When Ridley Scott joined the project, opting out of his contract with Dino Di Laurentiis to direct Dune, their first dealings with each other were mostly happy. But, as Scott’s vision of the film changed from Fancher’s numerous drafts, Fancher became more and more reluctant to keep rewriting and inserting Scott’s ideas. Despite Fancher being one the three main producers, Fancher’s final draft was given to another writer, David Webb Peoples, to incorporate what Scott wanted.
There was bad blood and, for a time, Fancher, distanced himself from the production, appalled when he discovered that his screenplay was being rewritten by another writer, and that his vision and what he desperately wanted to include from the original novel was now disregarded.
Imagine my surprise when the Blade Runner 2049 screenplay is credited to Fancher (as the author of the story) and Michael Green and that the interfering ‘silent’ producer Bud Yorkin, who put up a third of the money for the original – more when factoring in the budget blowout – is back for the sequel as one of the producers, despite the fact he died two years before the sequel was released and over a year before principal photography commenced. As a producer on the original was this a token effort to credit the man who hounded and fired Michael Deeley and Ridley Scott (temporarily) from the original. More than anyone, Yorkin was responsible for the version that went into cinemas, hiring other writers to create additional words for Harrison Ford to record as a voiceover (three separate times), and listening to feedback from preview audience screenings. As a result of Ridley Scott running over-budget and over schedule, Yorkin’s company was in the position of also being ‘completion guarantor’ giving him the write to take over the film, even taking it out of the director and producer’s hands. This is what led to two different Director’s Cuts many years later when the film had developed such a cult following that Scott got to revisit the film again and again.

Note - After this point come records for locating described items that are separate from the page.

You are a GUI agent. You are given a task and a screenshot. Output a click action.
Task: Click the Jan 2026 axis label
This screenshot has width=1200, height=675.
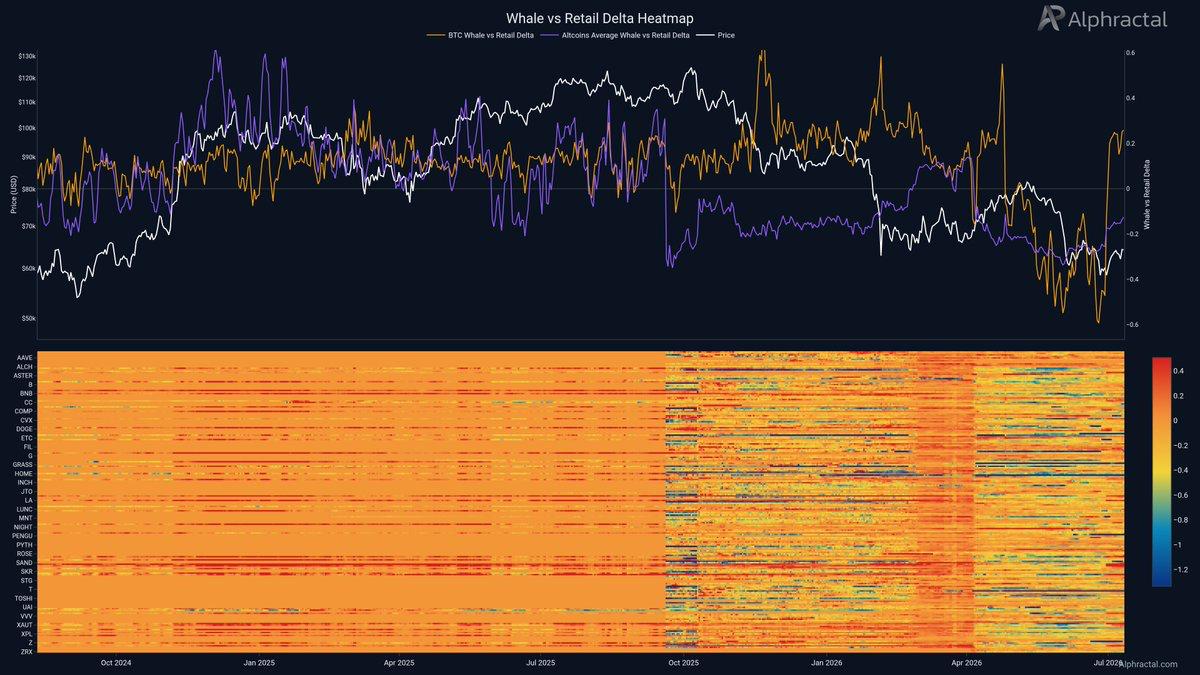click(828, 663)
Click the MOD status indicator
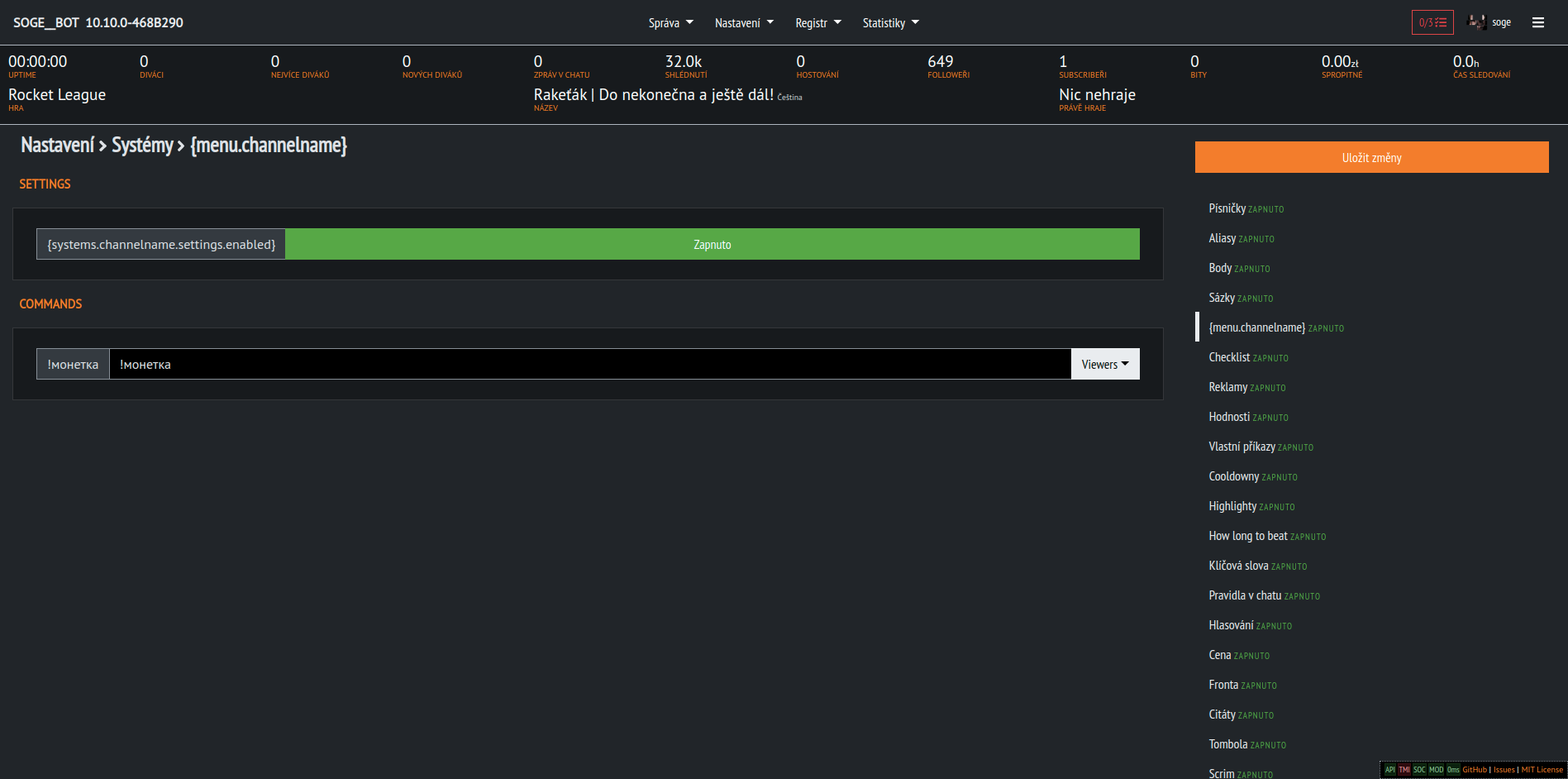Image resolution: width=1568 pixels, height=779 pixels. (1436, 769)
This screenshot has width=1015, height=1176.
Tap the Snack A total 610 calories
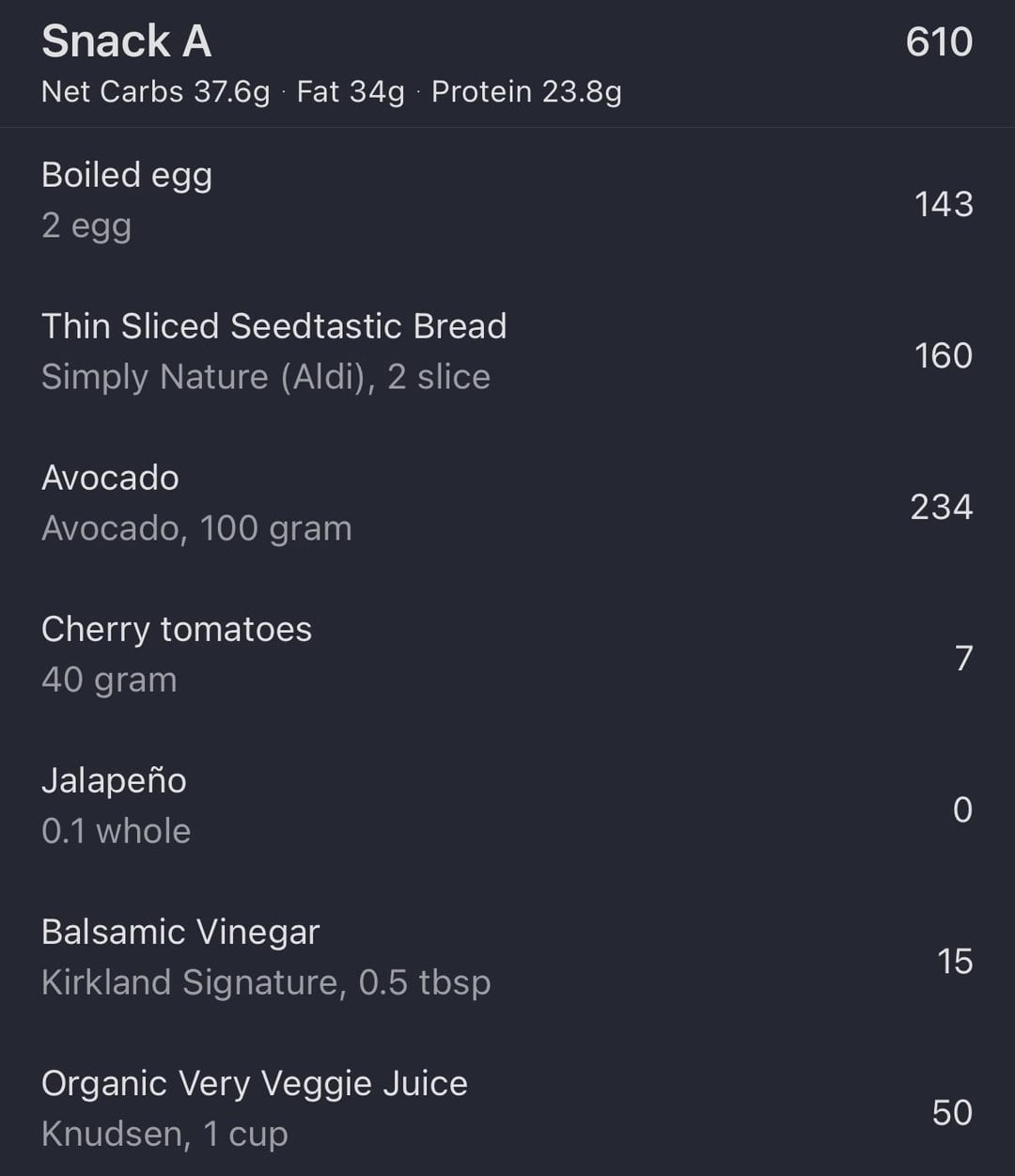pyautogui.click(x=938, y=42)
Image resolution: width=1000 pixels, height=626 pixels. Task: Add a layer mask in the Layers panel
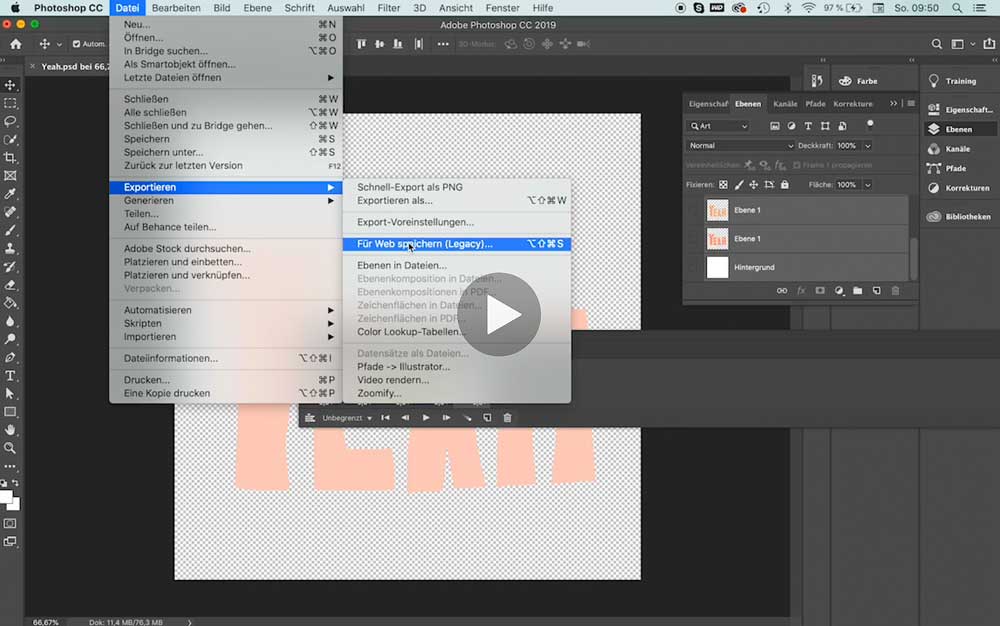[820, 290]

Now, we have an excellent sequel. Beautifully made by the Canadian director Denis Villeneuve who impressed with the extraordinary, brilliant, film Arrival. Now he brings that measured approach to good material by approaching BR2049 in a different way to Scott’s visual approach to Blade Runner.

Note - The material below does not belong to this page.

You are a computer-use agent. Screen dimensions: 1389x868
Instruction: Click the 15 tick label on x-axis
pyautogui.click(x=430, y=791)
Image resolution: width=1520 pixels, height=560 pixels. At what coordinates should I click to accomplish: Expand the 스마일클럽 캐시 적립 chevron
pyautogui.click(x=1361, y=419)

One concern I had walking into the cinema was that the sequel would copy the visual approach, but with a difference of thirty years, a lot has happened to Los Angeles physically and the areas where this story is set. In fact, it is so vastly different visually that I did feel that it possible had gone too far away from the Blade Runner – a little – of 2019. Better, though, to have a different, individual, approach than to copy another person’s style.
Another concern for me that potentially, like a lot of sequels, this film could simply rewrap the first film in slightly different paper, holding onto to the most obvious crowd-pleasing factors and paying too little attention to the story and structural aspects of the new film. My worry was that it would be a film about a Blade Runner tracking down and retiring several Replicants. But it wasn’t and what a surprising joy to discover a plot that grew out of the original film that is completely different but still about the importance of life – any life.
Star Wars VII: The Force Awakens 2015
Tonight is one of the events of the last few years. Another entry in the Star Wars series, Episode VIII: The Last Jedi, screening. In preparation, a 9pm screening of Episode VII: The Force Awakens with a few special guests, Luke, Matt and Jeff.
Wow, what an excellent film in the series. Also, John Williams best score in the series after A New Hope and The Empire Strikes Back.